Edward Brannum (b. circa 1805 - d. ?)
MSA SC 5496-050597
Fled from Rockville, Montgomery County, Maryland, 1856
Biography:
Twenty-eight-year-old Edward Brannum, nicknamed Ned, escaped from his
enslavement in Rockville on July 5, 1856. The slaveholder Henry
Harding offered a $200 reward for Brannum's capture,
advertising in both the Baltimore
Sun and the
Montgomery
County Sentinel.1sHarding's
farm stood south of Rockville near the Cabin John Creek. At the time
of his escape, Brannum was one of eight other slaves on the farm: George (b. 1814), another Edward (b. 1828),
Fanny (b. 1832), Maria (b. 1834), Robert (b. 1838), Lewis (b. 1841), George (b. 1842), and Lucy (b. 1844).2 Harding's advertisements described Brannum as "five feet eight
inches high, bright mulatto, thick suit of straight black hair, very little
beard, grey eyes and light colored eyebrows. He is quite intelligent and
has a fine address."
Harding believed that abolitionists had assisted Brannum in fleeing, "most likely in a vessel freighted with coal from Georgetown, D.C."3 Considering the location and time period, Brannum may have escaped aboard the ship of the "Powder Boy," an agent who periodically worked with abolitionists William Still and Jacob Bigelow in transporting groups of runaway slaves to Pennsylvania.4 References to the Powder Boy appeared throughout many of Bigelow's letters in 1855 and 1856.5 Whether the Powder Boy was indeed assisting Brannum is unknown, but it is a strong possibility.

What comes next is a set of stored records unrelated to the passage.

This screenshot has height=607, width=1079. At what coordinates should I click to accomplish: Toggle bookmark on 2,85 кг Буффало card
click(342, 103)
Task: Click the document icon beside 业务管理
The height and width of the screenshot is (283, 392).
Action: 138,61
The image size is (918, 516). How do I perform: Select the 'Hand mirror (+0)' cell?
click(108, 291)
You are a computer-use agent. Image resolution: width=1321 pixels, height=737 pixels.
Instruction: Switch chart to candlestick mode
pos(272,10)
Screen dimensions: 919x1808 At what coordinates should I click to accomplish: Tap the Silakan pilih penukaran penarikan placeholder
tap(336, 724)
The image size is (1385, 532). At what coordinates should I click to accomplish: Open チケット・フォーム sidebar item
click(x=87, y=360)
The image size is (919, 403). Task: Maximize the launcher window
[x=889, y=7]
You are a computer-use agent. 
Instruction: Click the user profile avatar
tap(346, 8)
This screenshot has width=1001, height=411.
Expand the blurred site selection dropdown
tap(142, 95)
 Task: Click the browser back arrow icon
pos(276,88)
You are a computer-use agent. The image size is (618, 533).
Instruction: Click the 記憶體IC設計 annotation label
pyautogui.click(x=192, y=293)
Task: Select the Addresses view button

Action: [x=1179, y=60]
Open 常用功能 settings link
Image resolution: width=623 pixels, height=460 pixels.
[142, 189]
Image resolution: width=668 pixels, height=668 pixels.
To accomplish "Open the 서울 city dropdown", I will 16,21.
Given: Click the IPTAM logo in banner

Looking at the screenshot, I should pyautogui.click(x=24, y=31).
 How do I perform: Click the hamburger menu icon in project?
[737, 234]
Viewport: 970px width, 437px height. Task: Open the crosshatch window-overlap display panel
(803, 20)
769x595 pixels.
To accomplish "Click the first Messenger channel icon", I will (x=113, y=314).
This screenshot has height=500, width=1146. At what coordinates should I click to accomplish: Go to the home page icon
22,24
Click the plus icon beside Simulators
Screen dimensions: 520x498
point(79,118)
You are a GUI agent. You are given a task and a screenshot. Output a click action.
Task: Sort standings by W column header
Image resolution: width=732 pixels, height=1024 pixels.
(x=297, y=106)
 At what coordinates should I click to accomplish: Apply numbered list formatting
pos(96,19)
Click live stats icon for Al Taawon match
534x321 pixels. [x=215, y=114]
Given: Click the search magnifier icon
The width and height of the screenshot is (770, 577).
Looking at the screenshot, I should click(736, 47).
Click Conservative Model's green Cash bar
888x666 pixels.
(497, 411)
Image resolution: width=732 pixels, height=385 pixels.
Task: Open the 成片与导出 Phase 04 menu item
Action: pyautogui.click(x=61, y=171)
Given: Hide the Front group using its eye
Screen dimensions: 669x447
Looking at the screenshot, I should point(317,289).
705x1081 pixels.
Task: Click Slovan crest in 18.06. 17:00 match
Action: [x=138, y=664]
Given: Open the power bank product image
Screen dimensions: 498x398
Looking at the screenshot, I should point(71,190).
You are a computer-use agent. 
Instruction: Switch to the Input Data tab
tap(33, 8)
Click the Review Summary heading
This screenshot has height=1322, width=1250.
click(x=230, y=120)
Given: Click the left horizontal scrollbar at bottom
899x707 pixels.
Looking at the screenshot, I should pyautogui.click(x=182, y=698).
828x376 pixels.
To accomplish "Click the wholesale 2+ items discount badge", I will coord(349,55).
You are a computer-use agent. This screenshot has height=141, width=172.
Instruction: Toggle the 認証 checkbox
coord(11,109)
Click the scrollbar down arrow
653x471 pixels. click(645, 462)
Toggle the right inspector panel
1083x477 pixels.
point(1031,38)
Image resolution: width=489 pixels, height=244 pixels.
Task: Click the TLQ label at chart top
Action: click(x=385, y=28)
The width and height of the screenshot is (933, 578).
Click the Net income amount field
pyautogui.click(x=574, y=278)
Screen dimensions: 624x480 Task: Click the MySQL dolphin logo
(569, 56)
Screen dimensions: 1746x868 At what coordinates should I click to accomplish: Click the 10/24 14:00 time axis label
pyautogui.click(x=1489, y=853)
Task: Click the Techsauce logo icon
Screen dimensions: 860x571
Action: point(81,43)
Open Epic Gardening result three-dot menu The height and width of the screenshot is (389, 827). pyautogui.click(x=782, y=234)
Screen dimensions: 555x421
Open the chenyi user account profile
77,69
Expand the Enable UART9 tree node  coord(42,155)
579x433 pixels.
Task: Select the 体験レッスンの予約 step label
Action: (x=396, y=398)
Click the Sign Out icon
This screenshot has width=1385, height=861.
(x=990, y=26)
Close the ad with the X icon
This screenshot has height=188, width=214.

1. "$200 Reward." Montgomery
County Sentinel 12 July 1856. Maryland State Archives.
"Two Hundred
Dollars Reward." Baltimore Sun 10 July 1856: 2. Baltimore Sun Historical
Archive.
2. MONTGOMERY COUNTY, BOARD
OF COUNTY COMMISSIONERS, (Assessment Record, Slaves), 1853-1864, [MSA C1112-1].
Slaveholder: Henry Harding. Slave: Edward. Page 55, 1853.
Ibid. Henry
Harding. Slave: Edward. Page 131, 1855.
3. "Two Hundred Dollars Reward." Baltimore Sun 10 July 1856: 2. Baltimore Sun Historical Archive.
4. William Still. The
Underground Railroad (Philadelphia, PA: Porter & Coates, 1872)
183.
Bryan
Prince. A Shadow on the Household: One Enslaved Family's Incredible
Struggle for Freedom (Toronto: McClelland and Stewart, 2009) 118.
5. Still 183, 187-188.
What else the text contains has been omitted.